— START OF DOCUMENT —
In a state enforcement action alleging violations of California’s lending law and seeking to enjoin continued lending to state residents, a California Court of Appeal has ruled that tribal sovereign immunity shielded the two tribally affiliated entities that operated the Internet payday lending businesses at issue.

In The People of the State of California v. Miami Nation Enterprises, et al., the appellate court affirmed the trial court’s order dismissing the enforcement action for lack of subject matter jurisdiction, based on the defendants’ entitlement to tribal sovereign immunity. One of the payday loan operators was a tribal entity “wholly owned and controlled” by a federally recognized Indian tribe. The other operator was a “chartered tribal corporation” that was wholly owned by a second federally recognized Indian tribe.

Both entities were formed for the stated purpose of funding governmental services provided by their respective tribes, including social welfare programs, and the articles of incorporation or tribal legislation underlying their formation provided that the entities would have sovereign immunity from suit.

The appellate court concluded that both tribal entities qualified for tribal sovereign immunity based on an “arm of the tribe” analysis. The court observed that the most significant factors in determining whether such immunity protects a tribal entity are “the tribe’s method and purpose” for creating the entity and that such factors “should be given predominant, if not necessarily dispositive, consideration.”

Refusing to be distracted by the state regulator’s pejorative characterization of online payday lending, the court noted that “tribal immunity does not depend on our evaluation of the respectability or ethics of the business in which a tribe or tribal entity elects to engage.” According to the court, absent “extraordinary circumstances,” a tribal entity functions as an “arm of the tribe” if it “has been formed by tribal resolution and according to tribal law, for the stated purpose of tribal economic development and with the clearly expressed intent by the sovereign tribe to convey its immunity to that entity, and has a governing structure both appointed by and ultimately overseen by the tribe.”
— END OF DOCUMENT —
Rewrite the stretch of the payday lending ruling article from "In The People" through "second federally recognized Indian tribe.", replacing "enforcement action" with "lawsuit".
— START OF DATA SECTION —
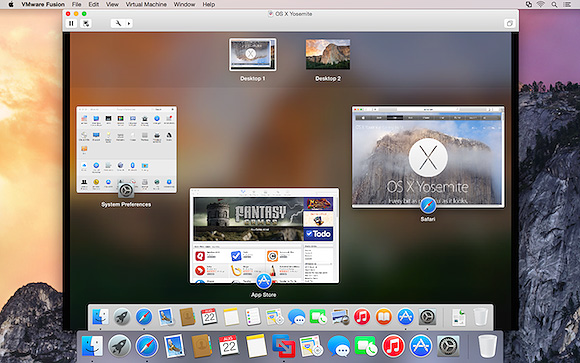This screenshot has height=363, width=580.
Task: Click the snapshot icon in VMware toolbar
Action: [86, 23]
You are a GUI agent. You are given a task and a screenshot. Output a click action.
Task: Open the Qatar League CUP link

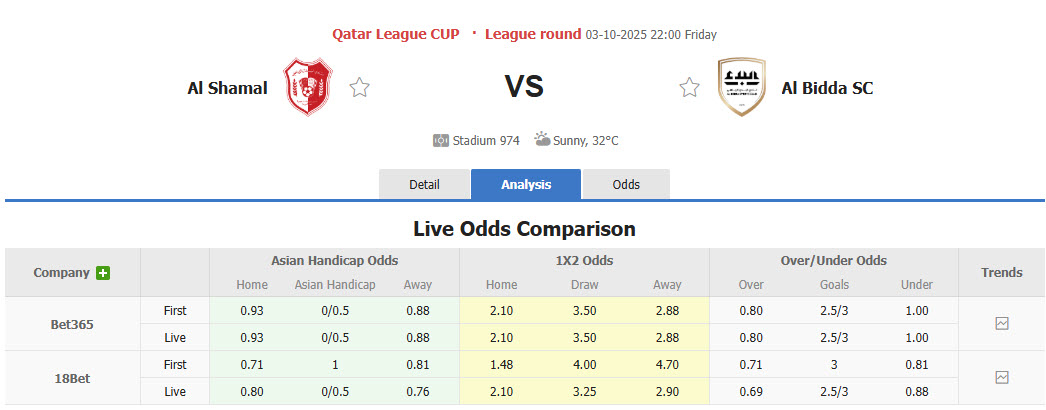point(396,34)
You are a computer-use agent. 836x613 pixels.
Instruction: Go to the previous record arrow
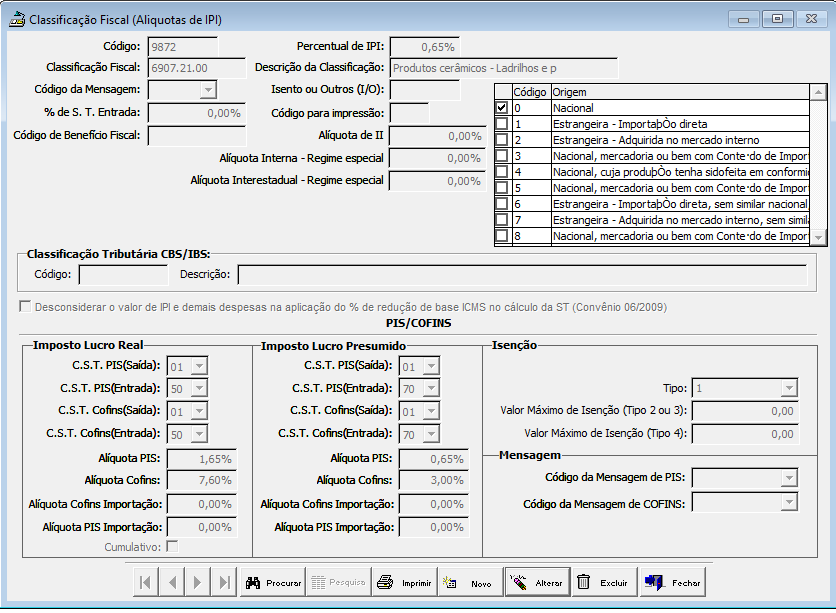tap(172, 583)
— END OF DATA SECTION —
REPLY TO THE EXERCISE:
In The People of the State of California v. Miami Nation Enterprises, et al., the appellate court affirmed the trial court’s order dismissing the lawsuit for lack of subject matter jurisdiction, based on the defendants’ entitlement to tribal sovereign immunity. One of the payday loan operators was a tribal entity “wholly owned and controlled” by a federally recognized Indian tribe. The other operator was a “chartered tribal corporation” that was wholly owned by a second federally recognized Indian tribe.